Скептический взгляд на советские порядки фиксируется на вине командующего ЧФ Пархоменко в усугублении катастрофы, на хамской опале Кузнецова, но ничего не объясняет. В рамках представлений о противостоянии СССР монолитному «миру капитализма» содержательных объяснений подрыву «Новороссийска» не находится: то ли маловероятный несчастный случай (взрыв старой немецкой мины), то ли безумная эскапада итальянских мстителей-одиночек (то есть опять же – маловероятный несчастный случай). «В общем, ничего не понятно».
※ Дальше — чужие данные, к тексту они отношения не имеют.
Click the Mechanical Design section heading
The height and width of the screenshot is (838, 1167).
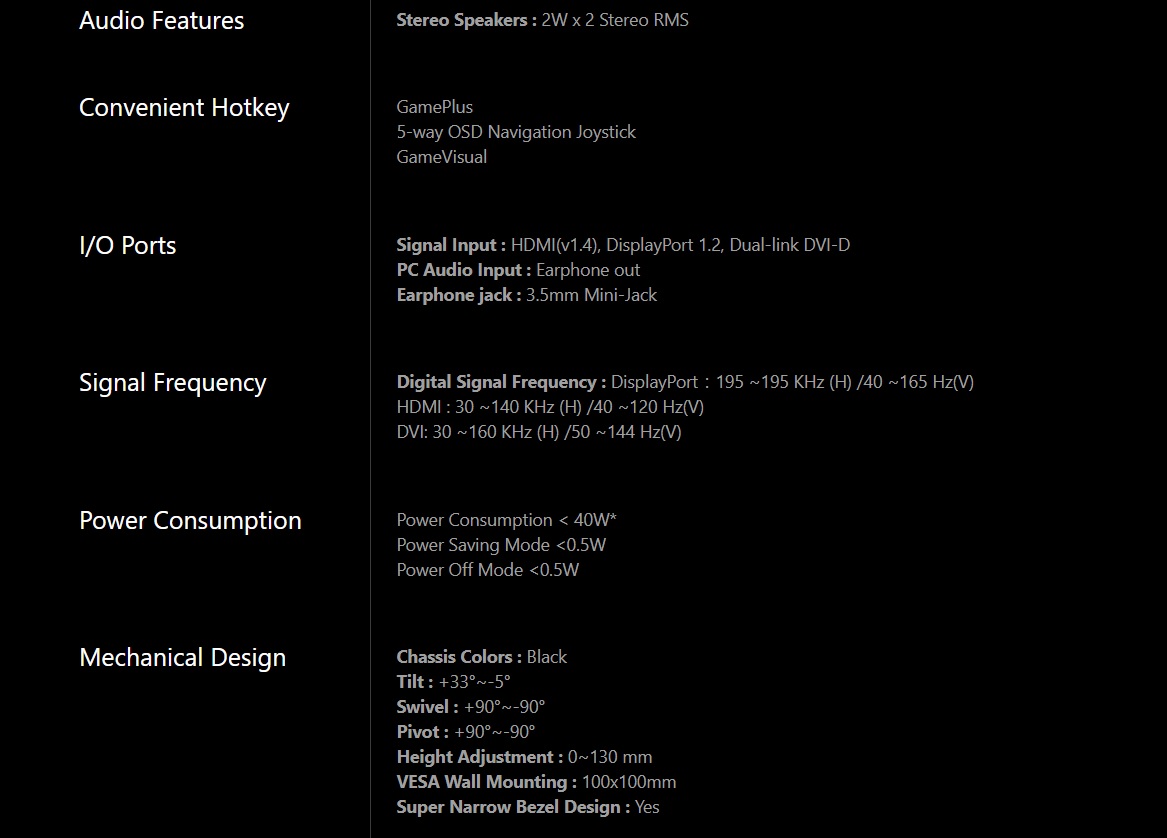coord(182,658)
Версия же, что либо командование НАТО, либо командование ВМФ Италии могло ради удовлетворения итальянских фашистов (то есть оппозиции, потерпевшей поражение в гражданской войне) санкционировать теракт с уничтожением флагмана советского ЧФ и гибелью сотен советских моряков, рисует западные военные круги полными безумцами, злодействовавшими ради злодейства. «Тоже мне casus belli! Это ж не крейсер “Мэн” на гаванском рейде! Советские на своих же подумают! А мы компенсируем, так и быть, камераду Боргезе неудовольствие от отсидки».
Но всё становится на свои места, если предположить, что в 50-е существовала какая-то третья сила, надеявшаяся выиграть от эскалации напряжённости между СССР и НАТО (читай – США), даже от военного столкновения «Востока» и «Запада». И готовая пойти если не сразу на провоцирование войны, то на репетицию такой провокации, чтобы «в условиях, приближенных к боевым», прояснить, как поведут себя стороны.
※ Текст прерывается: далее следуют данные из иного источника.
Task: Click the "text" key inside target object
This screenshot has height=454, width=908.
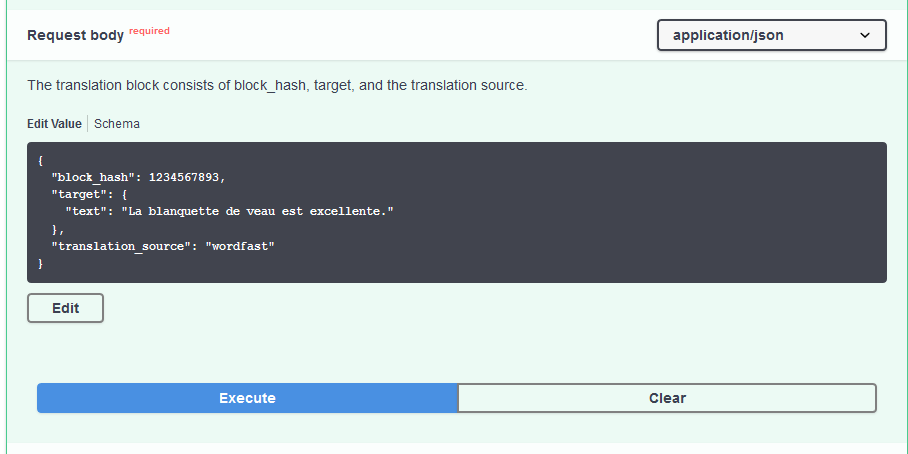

Такая сила в то время имелась – весьма потрёпанная и уходящая в тень, но несомненно зубастая и обозлённая: Британия, уже потерявшая императорскую индийскую корону, но всё ещё остававшаяся империей. В Италии британские агенты чувствовали себя, как дома, ещё до объединения королевства. «Юлий Цезарь», угрожающе слабый ниже ватерлинии даже на фоне одногодков-одноклассников, был в 1948 г. получен советским флотом при британском посредничестве – есть мнение, что уже заминированным. У британцев на тот момент был превосходный опыт морских диверсий – и ещё больший опыт использования втёмную экстремистов всех стран. Что примечательно, на рейд Севастополя «Новороссийск» прибыл для участия в торжествах по случаю 100-летия обороны города в Крымскую войну, обошедшуюся англичанам куда дороже, чем эпизодическим итальянцам...
Иными словами, при попытках вдуматься, кому могли быть выгодны две нераскрытые катастрофы, случившиеся в октябре на рейде Севастополя, уже возникает впечатление, что мы чего-то недооцениваем и не понимаем в привычной исторической картине. И не мудрено, если даже вехи, столь важные для общественного идеала, как Манифест 17(30) октября 1905 г., мы продолжаем воспринимать как анекдот, иллюстрирующий, что «политика царя была трусливой и велоромной»: «Свобода! Гы!».
А зря. Не так-то мы поумнели за последние сто с лишним лет – как бы не наоборот. Очевидного не замечаем.